What you will do: Beginning with the line where "Click the Muisti" appears, retype every remaining line of the data below, both the first and last included.

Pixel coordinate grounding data
:::::
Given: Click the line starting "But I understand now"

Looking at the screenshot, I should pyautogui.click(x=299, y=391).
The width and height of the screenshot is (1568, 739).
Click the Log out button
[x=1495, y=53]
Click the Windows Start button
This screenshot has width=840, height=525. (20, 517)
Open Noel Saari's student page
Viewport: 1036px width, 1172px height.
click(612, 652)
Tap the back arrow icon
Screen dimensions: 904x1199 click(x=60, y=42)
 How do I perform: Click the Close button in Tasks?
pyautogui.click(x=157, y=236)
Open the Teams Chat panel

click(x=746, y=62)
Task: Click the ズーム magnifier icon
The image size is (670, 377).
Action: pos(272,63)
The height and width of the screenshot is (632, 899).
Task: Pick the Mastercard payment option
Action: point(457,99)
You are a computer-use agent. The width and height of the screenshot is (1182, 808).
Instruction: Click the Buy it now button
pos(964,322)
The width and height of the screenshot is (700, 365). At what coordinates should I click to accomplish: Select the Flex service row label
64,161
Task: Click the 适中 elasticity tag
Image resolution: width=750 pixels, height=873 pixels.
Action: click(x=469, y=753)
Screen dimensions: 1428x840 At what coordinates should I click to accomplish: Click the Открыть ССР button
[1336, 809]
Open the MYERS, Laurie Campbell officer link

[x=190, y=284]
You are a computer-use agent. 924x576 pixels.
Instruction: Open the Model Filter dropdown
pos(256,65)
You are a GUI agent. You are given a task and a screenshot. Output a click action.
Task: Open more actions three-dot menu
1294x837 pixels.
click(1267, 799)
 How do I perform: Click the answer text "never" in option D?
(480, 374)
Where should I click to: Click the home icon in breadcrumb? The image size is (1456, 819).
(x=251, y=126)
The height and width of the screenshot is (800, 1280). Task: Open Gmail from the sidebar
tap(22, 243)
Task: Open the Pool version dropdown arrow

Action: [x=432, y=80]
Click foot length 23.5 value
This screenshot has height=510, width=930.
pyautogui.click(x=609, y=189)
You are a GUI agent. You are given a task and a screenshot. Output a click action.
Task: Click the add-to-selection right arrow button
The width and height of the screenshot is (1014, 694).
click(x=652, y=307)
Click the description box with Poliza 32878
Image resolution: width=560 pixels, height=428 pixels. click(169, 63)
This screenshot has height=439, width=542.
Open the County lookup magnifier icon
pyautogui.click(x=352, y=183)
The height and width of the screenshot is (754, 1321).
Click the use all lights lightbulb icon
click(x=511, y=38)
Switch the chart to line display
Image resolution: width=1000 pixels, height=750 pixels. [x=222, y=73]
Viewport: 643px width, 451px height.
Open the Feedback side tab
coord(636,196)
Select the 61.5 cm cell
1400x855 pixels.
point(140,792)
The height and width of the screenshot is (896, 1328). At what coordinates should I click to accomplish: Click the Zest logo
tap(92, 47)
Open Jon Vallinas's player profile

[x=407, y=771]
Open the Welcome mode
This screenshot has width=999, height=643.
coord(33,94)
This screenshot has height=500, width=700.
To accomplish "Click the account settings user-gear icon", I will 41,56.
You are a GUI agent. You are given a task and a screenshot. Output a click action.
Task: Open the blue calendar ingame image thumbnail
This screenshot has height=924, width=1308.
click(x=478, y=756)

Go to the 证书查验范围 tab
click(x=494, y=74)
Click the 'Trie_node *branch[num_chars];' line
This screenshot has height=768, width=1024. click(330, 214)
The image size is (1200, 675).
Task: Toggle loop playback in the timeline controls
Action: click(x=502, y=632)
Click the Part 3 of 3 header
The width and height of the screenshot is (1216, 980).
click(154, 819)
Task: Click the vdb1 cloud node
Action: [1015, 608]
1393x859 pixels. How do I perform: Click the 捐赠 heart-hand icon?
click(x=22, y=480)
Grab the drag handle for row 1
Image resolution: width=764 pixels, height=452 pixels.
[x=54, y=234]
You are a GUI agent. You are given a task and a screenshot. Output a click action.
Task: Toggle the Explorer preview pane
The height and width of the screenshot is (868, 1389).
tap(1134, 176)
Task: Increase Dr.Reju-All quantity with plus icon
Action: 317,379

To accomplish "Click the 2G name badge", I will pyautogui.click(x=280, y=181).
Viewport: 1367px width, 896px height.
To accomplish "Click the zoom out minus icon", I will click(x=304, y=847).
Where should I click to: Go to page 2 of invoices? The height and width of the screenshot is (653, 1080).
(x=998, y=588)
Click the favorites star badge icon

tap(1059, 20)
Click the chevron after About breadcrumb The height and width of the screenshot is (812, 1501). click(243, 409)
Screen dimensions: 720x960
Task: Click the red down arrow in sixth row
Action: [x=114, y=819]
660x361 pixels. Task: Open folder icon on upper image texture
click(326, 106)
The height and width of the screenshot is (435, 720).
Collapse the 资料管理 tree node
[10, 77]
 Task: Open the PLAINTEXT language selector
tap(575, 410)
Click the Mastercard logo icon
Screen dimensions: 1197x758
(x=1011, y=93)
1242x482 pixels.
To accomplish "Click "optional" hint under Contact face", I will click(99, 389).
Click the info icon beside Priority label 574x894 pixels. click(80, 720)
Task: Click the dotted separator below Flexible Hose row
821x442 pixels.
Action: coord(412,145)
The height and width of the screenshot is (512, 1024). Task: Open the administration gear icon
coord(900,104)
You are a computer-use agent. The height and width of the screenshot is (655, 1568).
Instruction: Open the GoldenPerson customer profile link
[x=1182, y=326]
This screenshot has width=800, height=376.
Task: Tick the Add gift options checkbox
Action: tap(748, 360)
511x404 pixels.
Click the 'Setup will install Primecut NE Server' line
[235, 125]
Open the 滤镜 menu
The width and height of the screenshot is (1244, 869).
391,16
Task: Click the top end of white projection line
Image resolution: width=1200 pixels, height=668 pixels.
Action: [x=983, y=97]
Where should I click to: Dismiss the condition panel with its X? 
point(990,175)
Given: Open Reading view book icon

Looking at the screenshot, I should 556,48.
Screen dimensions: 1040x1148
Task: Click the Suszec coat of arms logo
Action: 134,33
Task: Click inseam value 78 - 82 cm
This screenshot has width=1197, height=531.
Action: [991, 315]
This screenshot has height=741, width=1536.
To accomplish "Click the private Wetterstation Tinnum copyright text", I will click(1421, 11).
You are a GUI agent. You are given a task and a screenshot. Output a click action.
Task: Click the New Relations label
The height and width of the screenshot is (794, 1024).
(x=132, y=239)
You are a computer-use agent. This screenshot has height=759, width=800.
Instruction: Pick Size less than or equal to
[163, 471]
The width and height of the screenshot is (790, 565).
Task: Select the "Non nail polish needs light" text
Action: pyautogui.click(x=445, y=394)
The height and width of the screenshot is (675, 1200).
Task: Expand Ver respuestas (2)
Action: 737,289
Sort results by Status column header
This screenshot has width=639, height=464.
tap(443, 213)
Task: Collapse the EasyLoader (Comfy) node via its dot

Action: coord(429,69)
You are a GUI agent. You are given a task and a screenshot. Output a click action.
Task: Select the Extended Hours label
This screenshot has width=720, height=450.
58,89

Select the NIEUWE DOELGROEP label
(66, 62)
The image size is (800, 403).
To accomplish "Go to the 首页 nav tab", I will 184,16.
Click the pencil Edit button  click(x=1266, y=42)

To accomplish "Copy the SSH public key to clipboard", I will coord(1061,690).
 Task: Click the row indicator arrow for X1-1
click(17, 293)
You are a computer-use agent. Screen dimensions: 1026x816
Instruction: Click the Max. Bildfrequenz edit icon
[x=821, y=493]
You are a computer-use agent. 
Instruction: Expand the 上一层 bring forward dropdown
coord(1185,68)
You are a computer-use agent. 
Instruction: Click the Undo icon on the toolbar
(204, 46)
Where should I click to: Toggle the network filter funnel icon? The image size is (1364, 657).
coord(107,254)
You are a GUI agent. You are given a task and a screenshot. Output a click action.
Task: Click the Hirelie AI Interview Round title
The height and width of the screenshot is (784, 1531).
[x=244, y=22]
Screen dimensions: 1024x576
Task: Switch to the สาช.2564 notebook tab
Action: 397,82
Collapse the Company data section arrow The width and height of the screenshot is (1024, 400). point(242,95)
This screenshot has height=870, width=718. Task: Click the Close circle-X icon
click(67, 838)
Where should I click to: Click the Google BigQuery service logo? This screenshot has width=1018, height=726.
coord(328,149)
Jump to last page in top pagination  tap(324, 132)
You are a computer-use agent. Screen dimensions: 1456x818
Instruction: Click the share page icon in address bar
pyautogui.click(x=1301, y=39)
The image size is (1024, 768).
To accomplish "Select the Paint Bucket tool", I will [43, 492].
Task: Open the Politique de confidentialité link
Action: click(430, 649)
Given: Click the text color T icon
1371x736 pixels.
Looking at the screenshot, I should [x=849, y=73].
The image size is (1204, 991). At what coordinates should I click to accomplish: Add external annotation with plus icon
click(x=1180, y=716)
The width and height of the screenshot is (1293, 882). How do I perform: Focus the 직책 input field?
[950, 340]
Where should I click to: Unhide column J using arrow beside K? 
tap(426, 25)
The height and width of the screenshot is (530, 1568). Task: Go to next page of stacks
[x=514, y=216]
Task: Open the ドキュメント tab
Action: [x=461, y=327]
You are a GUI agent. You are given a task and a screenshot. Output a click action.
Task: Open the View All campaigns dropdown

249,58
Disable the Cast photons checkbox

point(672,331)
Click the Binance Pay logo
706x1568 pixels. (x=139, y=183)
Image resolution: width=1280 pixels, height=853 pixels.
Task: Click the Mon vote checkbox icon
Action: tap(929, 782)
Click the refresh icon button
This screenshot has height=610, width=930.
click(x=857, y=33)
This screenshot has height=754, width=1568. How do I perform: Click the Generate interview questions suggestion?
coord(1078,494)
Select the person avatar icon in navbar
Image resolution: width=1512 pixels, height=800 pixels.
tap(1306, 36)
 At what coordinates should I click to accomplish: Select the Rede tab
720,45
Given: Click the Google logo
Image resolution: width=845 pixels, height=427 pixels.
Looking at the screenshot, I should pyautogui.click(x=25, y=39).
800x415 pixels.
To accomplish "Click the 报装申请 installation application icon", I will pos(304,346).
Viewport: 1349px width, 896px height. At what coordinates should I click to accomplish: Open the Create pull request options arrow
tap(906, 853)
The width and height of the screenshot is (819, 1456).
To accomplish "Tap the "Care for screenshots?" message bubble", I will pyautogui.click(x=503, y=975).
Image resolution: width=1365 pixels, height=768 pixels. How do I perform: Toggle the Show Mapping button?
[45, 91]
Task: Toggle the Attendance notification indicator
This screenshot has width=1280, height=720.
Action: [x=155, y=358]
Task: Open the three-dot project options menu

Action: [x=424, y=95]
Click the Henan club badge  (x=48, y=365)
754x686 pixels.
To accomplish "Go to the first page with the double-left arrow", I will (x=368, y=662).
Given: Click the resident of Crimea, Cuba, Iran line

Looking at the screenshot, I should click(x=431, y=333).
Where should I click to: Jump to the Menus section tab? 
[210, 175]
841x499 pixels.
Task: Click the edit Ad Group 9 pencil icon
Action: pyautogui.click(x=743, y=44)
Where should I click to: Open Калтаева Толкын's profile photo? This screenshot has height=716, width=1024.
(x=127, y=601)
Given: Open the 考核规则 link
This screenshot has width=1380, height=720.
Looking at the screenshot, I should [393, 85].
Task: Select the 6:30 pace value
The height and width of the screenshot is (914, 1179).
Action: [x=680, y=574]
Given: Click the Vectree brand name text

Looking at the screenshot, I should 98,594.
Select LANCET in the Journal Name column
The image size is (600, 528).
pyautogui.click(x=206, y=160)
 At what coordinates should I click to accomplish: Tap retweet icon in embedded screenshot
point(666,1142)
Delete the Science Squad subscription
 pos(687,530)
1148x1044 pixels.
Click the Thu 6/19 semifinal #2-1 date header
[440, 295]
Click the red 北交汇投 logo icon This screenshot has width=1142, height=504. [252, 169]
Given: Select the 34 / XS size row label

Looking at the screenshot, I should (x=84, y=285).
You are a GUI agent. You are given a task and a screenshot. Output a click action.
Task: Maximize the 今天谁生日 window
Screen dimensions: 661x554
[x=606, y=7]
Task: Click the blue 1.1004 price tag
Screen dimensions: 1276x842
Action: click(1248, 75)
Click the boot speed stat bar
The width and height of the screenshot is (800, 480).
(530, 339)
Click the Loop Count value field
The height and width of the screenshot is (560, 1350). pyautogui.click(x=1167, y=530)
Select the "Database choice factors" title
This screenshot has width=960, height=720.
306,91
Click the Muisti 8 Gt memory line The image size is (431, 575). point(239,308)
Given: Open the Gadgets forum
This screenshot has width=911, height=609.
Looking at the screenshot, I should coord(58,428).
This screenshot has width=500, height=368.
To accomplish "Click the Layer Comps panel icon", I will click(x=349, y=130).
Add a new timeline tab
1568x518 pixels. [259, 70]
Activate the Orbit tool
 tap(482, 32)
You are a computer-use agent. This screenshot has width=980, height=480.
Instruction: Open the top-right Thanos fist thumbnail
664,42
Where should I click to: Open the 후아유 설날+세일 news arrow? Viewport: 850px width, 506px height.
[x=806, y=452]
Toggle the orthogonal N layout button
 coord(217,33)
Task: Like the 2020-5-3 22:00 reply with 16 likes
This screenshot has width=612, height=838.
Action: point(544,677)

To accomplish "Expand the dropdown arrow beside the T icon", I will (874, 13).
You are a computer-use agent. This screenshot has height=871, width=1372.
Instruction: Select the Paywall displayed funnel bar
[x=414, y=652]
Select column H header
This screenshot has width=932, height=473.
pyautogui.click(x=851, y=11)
:::::
Output of the exercise:
Click the Muisti 8 Gt memory line The image size is (431, 575). point(239,308)
Given: Open the Gadgets forum
This screenshot has width=911, height=609.
Looking at the screenshot, I should coord(58,428).
This screenshot has width=500, height=368.
To accomplish "Click the Layer Comps panel icon", I will click(x=349, y=130).
Add a new timeline tab
1568x518 pixels. [259, 70]
Activate the Orbit tool
 tap(482, 32)
You are a computer-use agent. This screenshot has width=980, height=480.
Instruction: Open the top-right Thanos fist thumbnail
664,42
Where should I click to: Open the 후아유 설날+세일 news arrow? Viewport: 850px width, 506px height.
[x=806, y=452]
Toggle the orthogonal N layout button
 coord(217,33)
Task: Like the 2020-5-3 22:00 reply with 16 likes
This screenshot has width=612, height=838.
Action: point(544,677)

To accomplish "Expand the dropdown arrow beside the T icon", I will (874, 13).
You are a computer-use agent. This screenshot has height=871, width=1372.
Instruction: Select the Paywall displayed funnel bar
[x=414, y=652]
Select column H header
This screenshot has width=932, height=473.
pyautogui.click(x=851, y=11)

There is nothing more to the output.